It is time for Canada to be ejected from the Group of Eight, Bill Emmott, former editor of the Economist, mischievously suggests in his recent book. That would help make room for Asia’s two emerging giants, without whom, he contends, no serious global discussion can now be held.
Put to a Canadian, such talk may elicit reminders of that country’s pivotal influence as a potash, tar sands and uranium producer. But to many neutral observers, a club of the world’s leading nations is starting to look hollow without China – the fourth-largest economy in dollar terms, according to the World Bank. (By pure gross domestic product reckonings, India would be included only in a G12.)
Take this year’s summit, where global warming tops the agenda. China has surpassed the US as the world’s biggest carbon emitter and India is fast climbing the rankings. That is why those two, plus others such as Brazil and Indonesia, have been invited to outreach groups on Wednesday, set aside to discuss climate change.
High oil and food prices, too, cannot be sensibly debated without China, whose ravenous appetite for hydrocarbons and other commodities is bloating demand. Biofuels, another pressing topic, might be more sensibly discussed if Brazil, a big producer, were present. Monday’s talks about African development could feel incomplete without a briefing from China on its galloping ambitions there.

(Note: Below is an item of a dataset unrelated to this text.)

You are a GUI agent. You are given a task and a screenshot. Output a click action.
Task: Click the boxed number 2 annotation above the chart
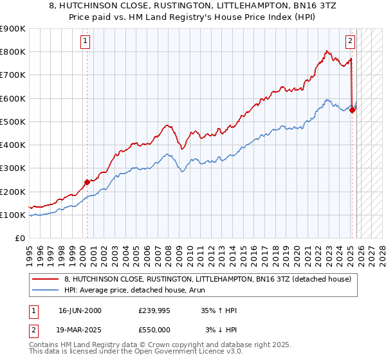(350, 42)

Masaharu Kohno, deputy minister of foreign affairs and Japan’s chief sherpa, says: “All the main issues are trans-border issues, be it terrorism, the food crisis or climate change. We are no longer in an era where we can be bound by national borders.”
Tony Blair, the former British prime minister, says: “It is important if the G8 is to have a strong role in the future to recognise the importance of China, India and Brazil. Quite how you achieve that institutionally is a different question.”

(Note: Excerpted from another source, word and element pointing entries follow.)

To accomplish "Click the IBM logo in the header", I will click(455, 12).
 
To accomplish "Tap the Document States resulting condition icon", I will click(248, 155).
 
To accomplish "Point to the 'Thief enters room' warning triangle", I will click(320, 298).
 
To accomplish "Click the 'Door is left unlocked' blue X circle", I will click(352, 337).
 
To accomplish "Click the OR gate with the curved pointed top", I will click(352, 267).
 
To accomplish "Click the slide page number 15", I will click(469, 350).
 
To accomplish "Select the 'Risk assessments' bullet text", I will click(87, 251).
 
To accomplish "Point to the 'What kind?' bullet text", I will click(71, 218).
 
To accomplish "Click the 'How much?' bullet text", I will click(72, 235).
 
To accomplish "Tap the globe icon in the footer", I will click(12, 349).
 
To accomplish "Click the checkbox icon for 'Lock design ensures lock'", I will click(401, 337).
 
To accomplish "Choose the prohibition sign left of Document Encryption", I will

Clement Adibe, professor of political science at Chicago’s DePaul University, says that when the group – at the time the G6 of the US, the UK, West Germany, France, Italy and Japan – first met in Rambouillet, France, 33 years ago, it was to discuss the rich world’s response to the oil shock. “In 1975, the G8 came out to promote its own interests, those of advanced countries,” he says. “Now things have moved beyond that. But it is hard for the G8 to shake off its elitist baggage.”
Some G8 members, not least Japan, the host, are wary of messing with the formula, which is designed to promote intimacy and candour. Tokyo, with neither a permanent seat on the United Nations Security Council nor Nato membership, jealously guards its opportunity to sit at the top table – all the more so if it is suggested it share that privilege with arch-rival China.
“We cherish this format of G8. It is a very comfortable one for us,” says a foreign ministry official. “The G8 is the G8. But some issues can be discussed with other nations like China and India. I think the outreach format is adequate for that,” he says of the ad hoc, bolt-on meetings that will be held with a record number of countries this year.
Andrew Cooper, associate director of the Centre for International Governance Innovation in Ontario, says that the G8 must decide whether it wants to be a club of democracies with common values – in which case whither Russia? – or whether seats should be allotted on the basis of influence. If the latter is the guiding principle, he says, then China must be in.
But he points out: “This is not just a question for the G8 but a question for China as well.”
Indeed, Beijing is ambivalent. On the one hand, it craves the recognition of its new-found status and wants to avoid being labelled as a hindrance to international institutions. On the other, it is wary of being bound by international agreements on such topics as carbon emissions or foreign exchange policy.
Even if the G8 leaders were to vote this week to offer Canada’s place to China, it is by no means certain that Beijing would accept.